Saint Thomas d'Aquin
2700. ALORS JÉSUS SE DIRIGEA AVEC EUX VERS UN DOMAINE APPELÉ GETHSÉMANI. Dans cette section, la préparation [de la passion] est présentée, car elle se fait par trois choses. [Matthieu] fait donc trois choses : premièrement, l’intention [de Jésus] de prier est présentée ; deuxièmement, la nécessité de prier ; troisièmement, la différence. Le second point [se trouve] en cet endroit : ET PRENANT AVEC LUI PIERRE, etc. [26, 37] ; le troisième, en cet endroit : ÉTANT ALLÉ UN PEU PLUS LOIN, IL TOMBA FACE CONTRE TERRE [26, 39].

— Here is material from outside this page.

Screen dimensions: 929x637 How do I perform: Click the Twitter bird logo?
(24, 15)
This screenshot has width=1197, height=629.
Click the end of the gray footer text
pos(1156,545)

À propos du premier point, [Matthieu] fait deux choses : premièrement, le lieu est présenté ; deuxièmement, [le Seigneur] annonce à l’avance son intention : ET IL DIT À SES DISCIPLES [26, 38].

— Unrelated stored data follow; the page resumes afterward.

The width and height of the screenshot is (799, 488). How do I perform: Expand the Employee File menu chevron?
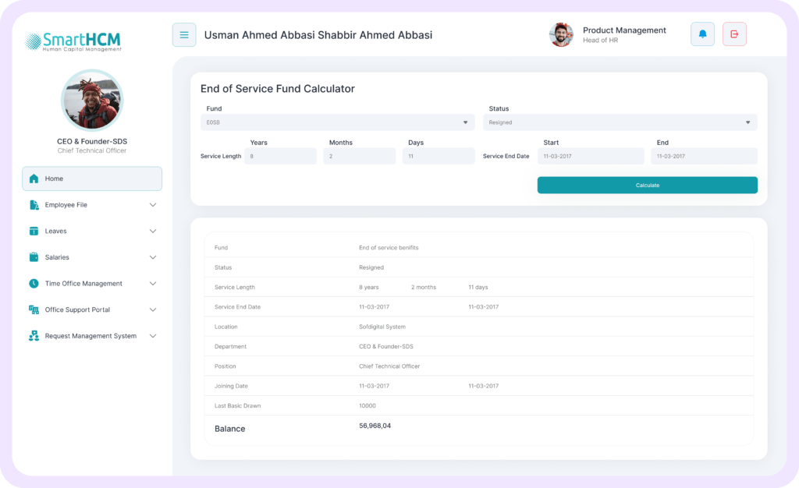pyautogui.click(x=153, y=205)
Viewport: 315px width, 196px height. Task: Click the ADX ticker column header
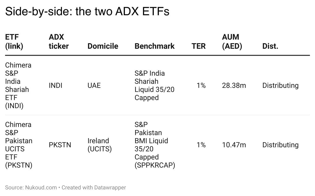[x=58, y=42]
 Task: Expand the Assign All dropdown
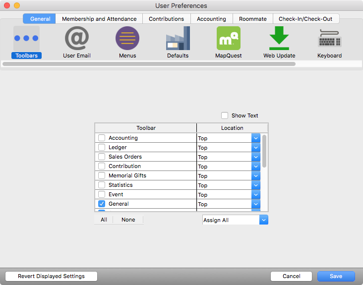(x=264, y=220)
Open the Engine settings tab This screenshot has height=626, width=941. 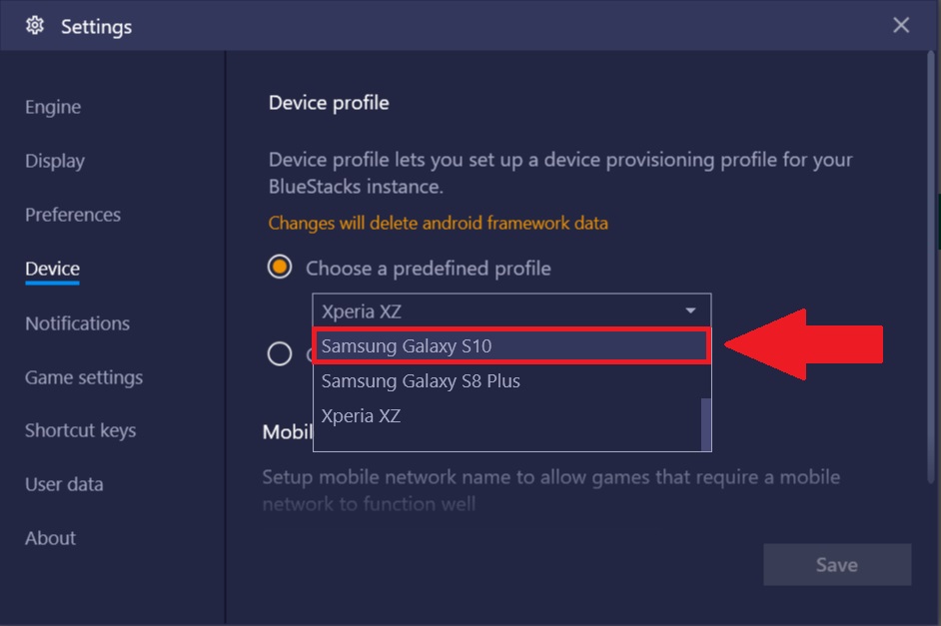[x=53, y=107]
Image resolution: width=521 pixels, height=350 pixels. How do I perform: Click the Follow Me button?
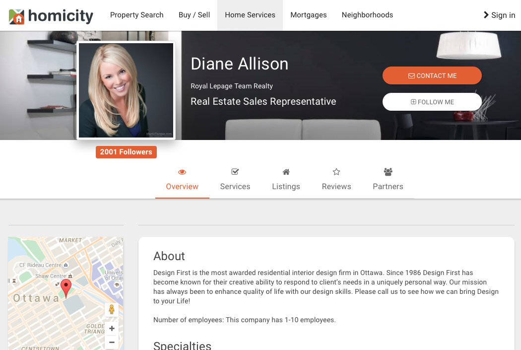pos(432,102)
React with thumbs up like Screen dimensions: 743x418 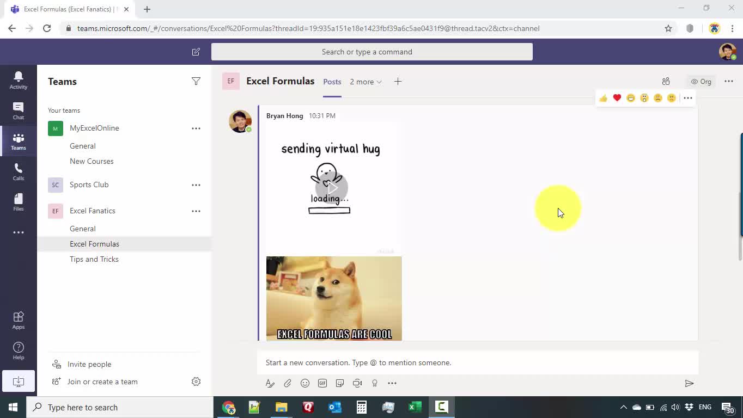pos(603,98)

2701. [Matthieu] dit donc : ALORS JÉSUS SE DIRIGEA AVEC EUX VERS UN DOMAINE APPELÉ GETHSÉMANI. Le contraire semble être dit en Jn 18, 1, [à savoir] que Jésus, après être sorti, traversa le torrent du Cédron. Il faut donc remarquer que ce domaine se trouvait au pied du mont des Oliviers et que l’endroit était le même. Il vint là après le repas comme pour se promener. Puis, il annonça à l’avance son intention de prier : ET IL DIT À SES DISCIPLES : «RESTEZ ICI PENDANT QUE J’IRAI LÀ-BAS POUR PRIER.» On lit la même chose en Gn 22, 5 : Abraham dit à ses enfants : «Attendez ici avec l’âne ; moi et l’enfant irons là-bas afin d’adorer, puis nous reviendrons vers vous.»

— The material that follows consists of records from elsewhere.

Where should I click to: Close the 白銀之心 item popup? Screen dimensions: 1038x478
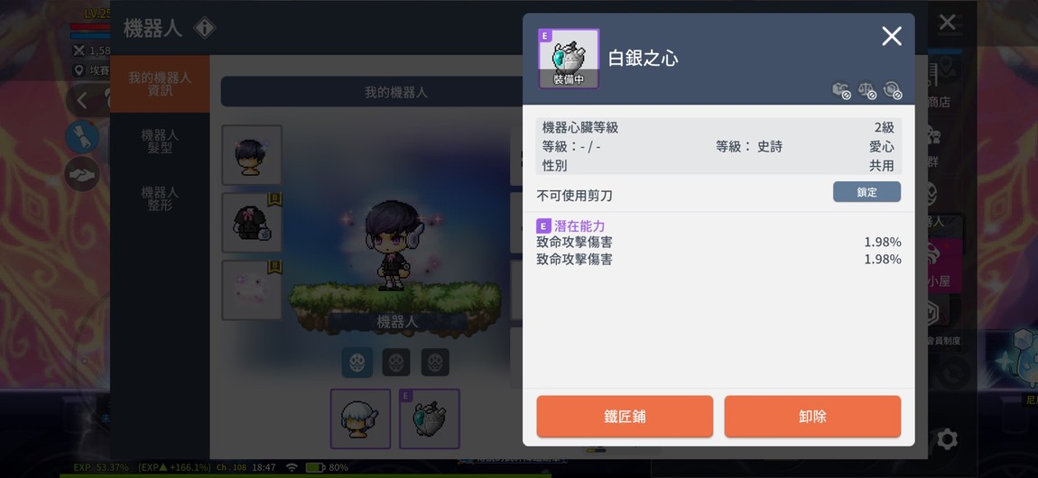coord(892,36)
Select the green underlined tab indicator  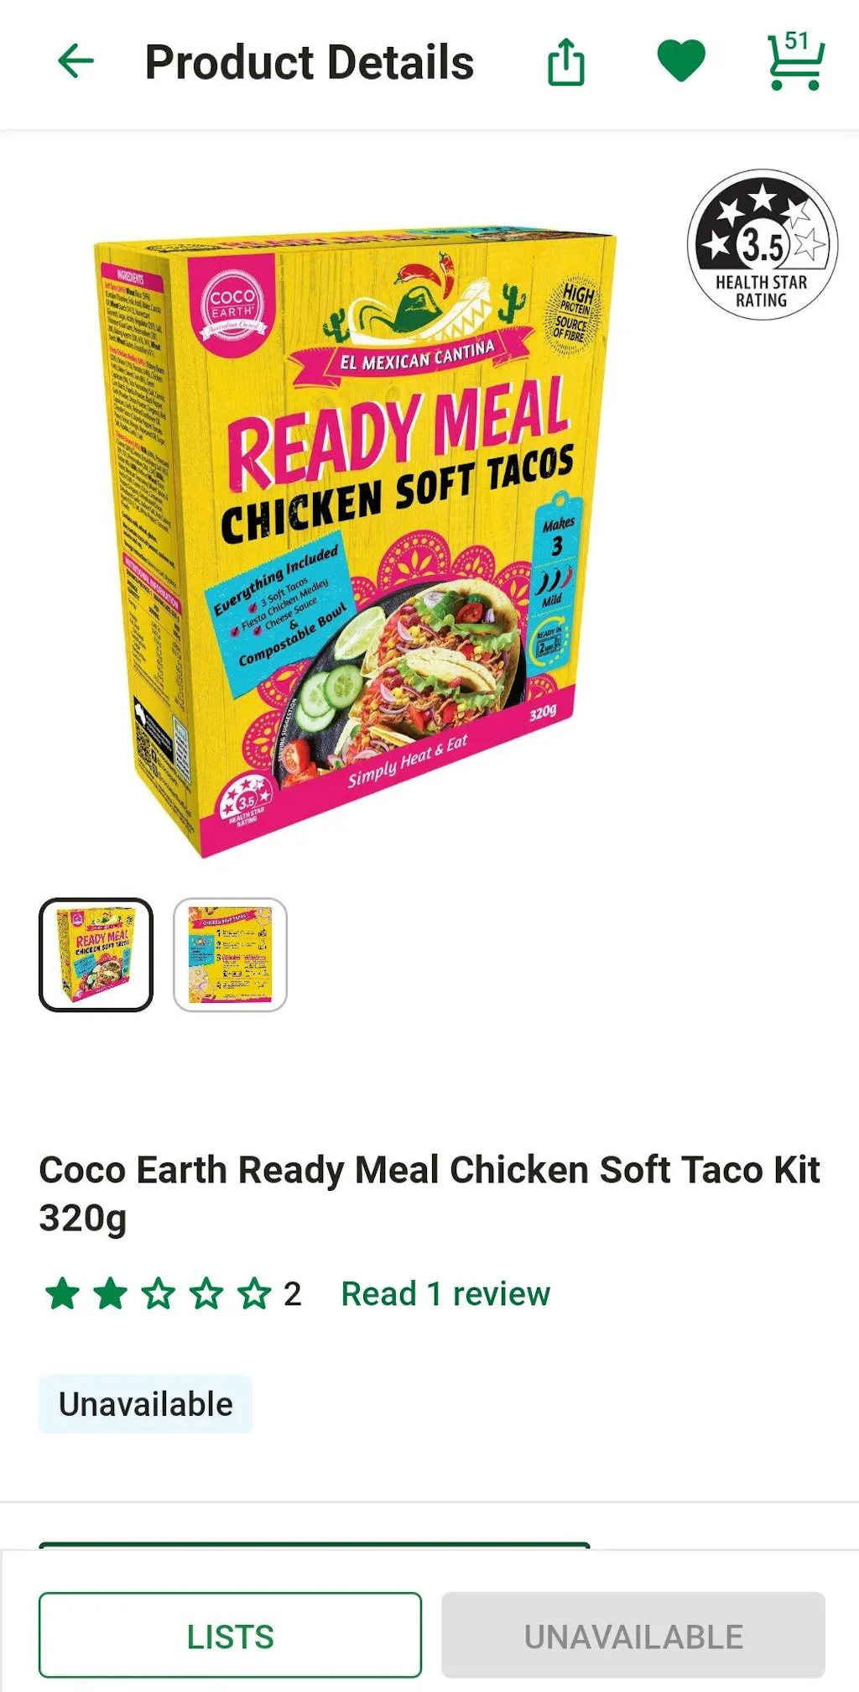pos(315,1544)
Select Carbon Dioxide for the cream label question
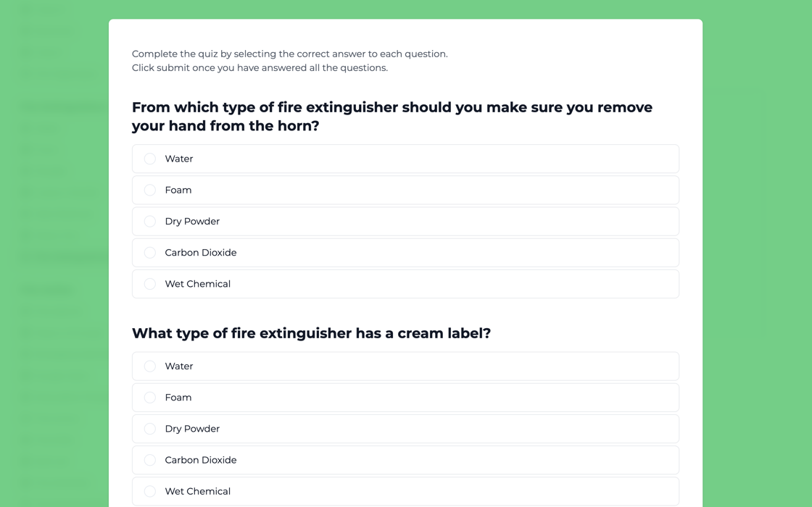812x507 pixels. (150, 460)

2702. Mais [Jean] Damascène soulève ici une question. La prière est une ascension vers Dieu. Or, l’intellect du Christ était uni à Dieu. Comment donc Dieu, qui était à l’œuvre, avait-il besoin [de s’élever vers Dieu] ? Disons qu’il priait non pas pour lui-même, mais pour notre utilité. Et celle-ci est double, car il a prié pour nous donner l’exemple que, dans les tribulations, nous devons recourir au Seigneur. Ps 119[120], 1 : J’ai crié vers le Seigneur dans mes tribulations. [Il l’a fait] aussi afin de montrer qu’il venait d’un autre et qu’il était ce qu’il était par un autre. C’est pourquoi il dit : Le Fils ne peut rien faire de lui-même. Et au même endroit, [Mt] 8, 28 : Je ne fais rien de moi-même. C’était aussi afin d’écarter l’erreur, car certains disaient que la puissance du Père et du Fils n’était pas la même. Jn 8, 49 : Moi, j’honore mon Père.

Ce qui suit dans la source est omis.